ByAbigail Bobrow and The Bulletin at the Center for Children's Books
Deborah Stevenson, the editor of The Bulletin, a publication of The Children’s Center for Books, started reviewing children’s books in 1989. She’s reviewed roughly 6,223 books and looked at 85,000 over her career. These reviews published in The Bulletin by Stevenson and her colleagues contribute to choosing the yearly Blue Ribbon awards, which recognizes outstanding children’s literature.
This year, however, the thousands of books that typically arrive at her office never came. Shipping and printing interruptions caused by the pandemic robbed the reviewers of physically handling the books. But that didn’t prevent Stevenson and her fellow reviewers from reading and discussing more than 700 digital copies. Stevenson, along with assistant editor Kate Quealy-Gainer (ISCHOOL ’09) and six others, almost all of whom were librarians, ex-librarians, or scholars, met over Zoom to take part in what in the past had been a tactile experience. They awarded Blue Ribbons to forty youth nonfiction and fiction books.

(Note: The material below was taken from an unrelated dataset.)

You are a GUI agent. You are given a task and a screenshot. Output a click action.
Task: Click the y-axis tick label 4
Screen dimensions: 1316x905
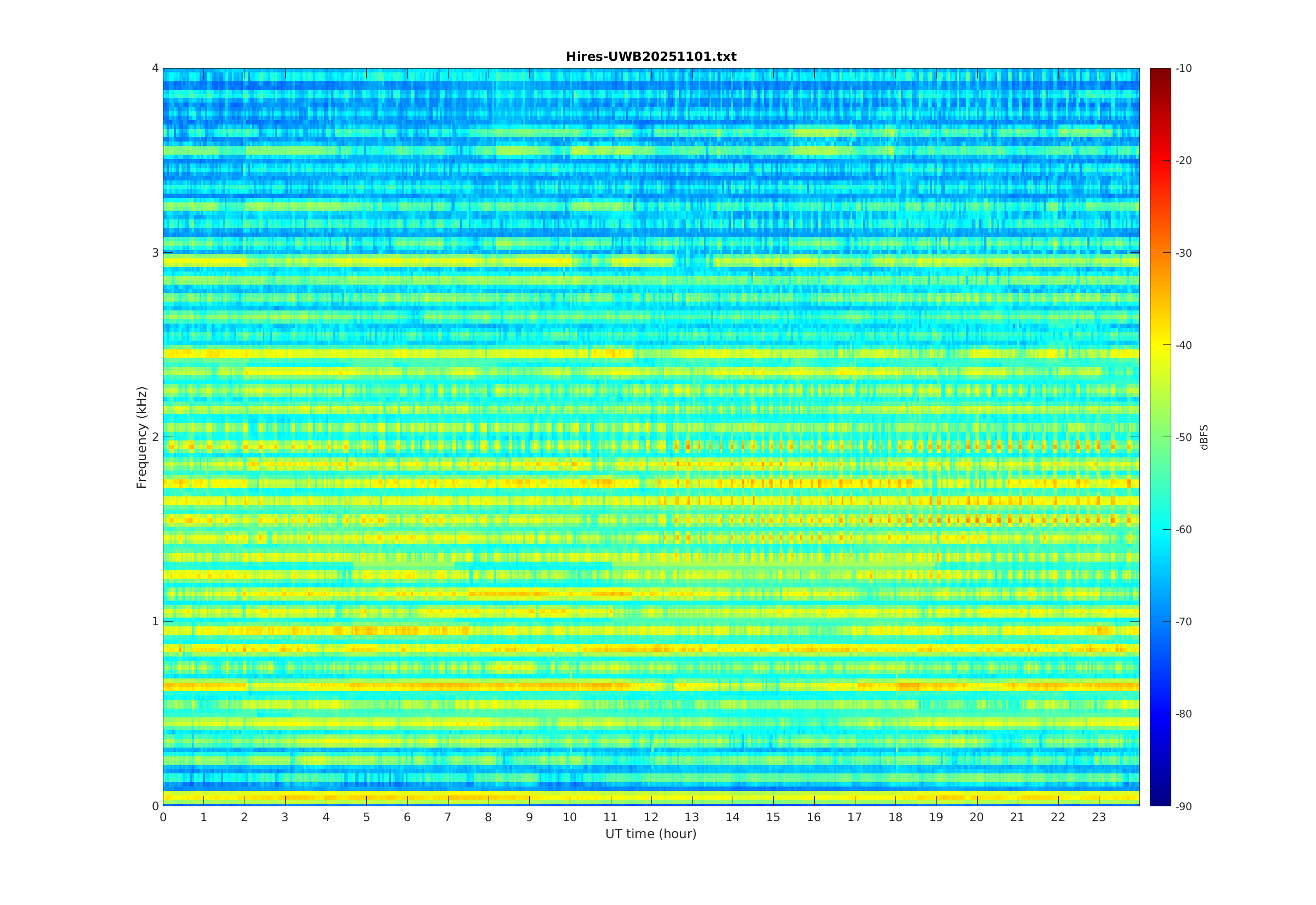[x=155, y=68]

They also made a key decision to approach the books “pandemic blind,” as Stevenson put it.
“It was important to us that books could be about the life in your head, not a consistent reminder of the pandemic. We still wanted to focus on books that brought pieces of the world to their readers,” she said, “whether that world was a created one or one that was real. We were looking for amazingly crafted experiences, whether you’re five or fifteen, that were true to their own purpose and meaning.”
Some noticeable trends emerged this year: more nonfiction about race and the increasing presence of LGBTQ+ characters and themes, especially trans and non-binary characters, often by trans and non-binary writers.
Of course, writers and illustrators of children’s books do not create in a vacuum, and what they brought us can be regarded as a snapshot of where we are.
“Children’s books sometimes have a kind of a niceness problem,” Stevenson remarked. “And 2020 was a year that kind of blew the lid off nice. We saw that reflected in the books, and I think that’s great. I hope that continues to be true.”